話音落下,厲驍擎直接單膝跪地,將戒指舉了起來。
“南枝。你願意嫁給我嗎?”
單刀直入主題,不過如此。
陸南枝被問及,先是錯愕了兩秒,後才認真的反問厲驍擎,“你希望我是答應呢,還是不答應呢?”
厲驍擎微怔,隨後道:“你想答應就答應,不想答應就不答應,這都是你的自由。”
說實話,陸南枝是有點想答應的,她覺得隻要厲驍擎說讓他答應,那麽她肯定就答應了。
可偏偏這男人不上道啊,他非要說都是她的自由,那麽不好意思,她的自由就是想要再次拒絕他。
事實上,陸南枝不隻是這麽想了,他還這麽做了。
在厲驍擎話說完以後,她立刻搖頭,“那我拒絕。”
4個字,沒有任何情緒可言,好像是在說今天的天氣很好一樣淡然。
陸南枝的聲音不算小,在他們附近的服務員都清楚的聽到了。
換做任何人,都會覺得尷尬,但厲驍擎卻沒有覺得有任何問題。
他微微一笑,“好,那我們好好吃飯。”
接著他抬起手打了一個響指,彈琴的跳舞的全部都退下去了,餐廳內的燈光也恢複了正常,一切都像是什麽都沒發生過一樣,他們僅僅就是來吃飯的。

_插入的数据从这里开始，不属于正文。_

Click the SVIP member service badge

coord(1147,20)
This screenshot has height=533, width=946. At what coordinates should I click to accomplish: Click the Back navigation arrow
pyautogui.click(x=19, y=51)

陸陸續續的,厲驍擎是先點的菜被送上了餐桌,氛圍逐漸的由起初的浪漫變成了正常的吃飯。
一切就轉變的太快,快的陸南枝有些反應不過來。
不過,當厲驍擎為她倒好了酒並且舉杯到她麵前,說了一句幹杯的時候,她的思緒也逐漸恢複了過來。
她端起手邊的酒杯,碰上厲驍擎手裏的酒杯,“幹杯。”
陸南枝是直接一杯酒一飲而盡的。
厲驍擎看她喝的這麽急,語氣有些惱的質問,“你喝這麽急幹什麽,什麽都沒吃呢,等一下胃又該不舒服了。”
陸南枝擺擺手,“沒事的,我酒量好,而且我的胃好。”
說完,她還俏皮一笑。
厲驍擎寵溺的看著她,“以後不許這樣了,再好的胃,再好的身體也經不起這麽折騰。”
陸南枝悻悻的哦了一聲,“好,我知道啦。”
…
昨晚厲驍擎和陸南枝都喝的有點多,今天算得上是宿醉後的清醒。
一睜開眼睛,陸南枝揉著還有些脹的太陽穴,問厲驍擎,“幾點了?”
厲驍擎也是剛剛醒過來,他正在穿衣服,潔白的襯衣套在他的身上,窗外的陽光折射進來,灑在他的身上,他整個人看起來飄飄似仙,有如上天下來的謫仙那般,叫人根本移不開視線。
一時之間,陸南枝就那麽盯著她出了神。
厲驍擎見陸南枝望著自己沒有半分反應,直接邁步走到她身前,微微俯身,迎著她略為貪婪的目光,“怎麽,陸小姐被我帥氣的外表所俘虜,已經移不開目光了?”
陸南枝因為厲驍擎的話,從思緒裏回了神。
她麵頰緋紅的搖頭如波浪鼓,“厲驍擎,你胡說什麽?我才沒有呢,我就是覺得今天的天氣真好,陽光真好看。”
“我看的不是你,我是透過你在看窗外的陽光。對,就是這樣。”
陸南枝說的這話別說厲驍擎了,她自己都不信,不過話已經說出口了,就算是再怎麽心虛也得裝出一副我一點都不心虛,我說的就是真心話的樣子。
厲驍擎看著陸南枝這副死鴨子嘴硬的模樣,也沒有拆穿的意思,他若有所思的點著頭,“是,今天天氣確實挺好,趕緊起來洗漱吧,我訂了機票,一個小時後我們直接就過去機場。”
陸南枝聽厲驍擎說已經訂了機票,驚訝的不得了。
“你這麽突然的就訂了票,我們是今天就要去旅行嗎?”
厲驍擎點頭,“對,今天就去。”
陸南枝不輕不重的‘嗯’了一聲,“那我先起來。”
他們去機場的路上,厲驍擎全程都在打電話,應該是工作上的事情,時不時的他沒眉心皺起來,仿佛一個川字。
陸南枝看著這樣的他,莫名的著急。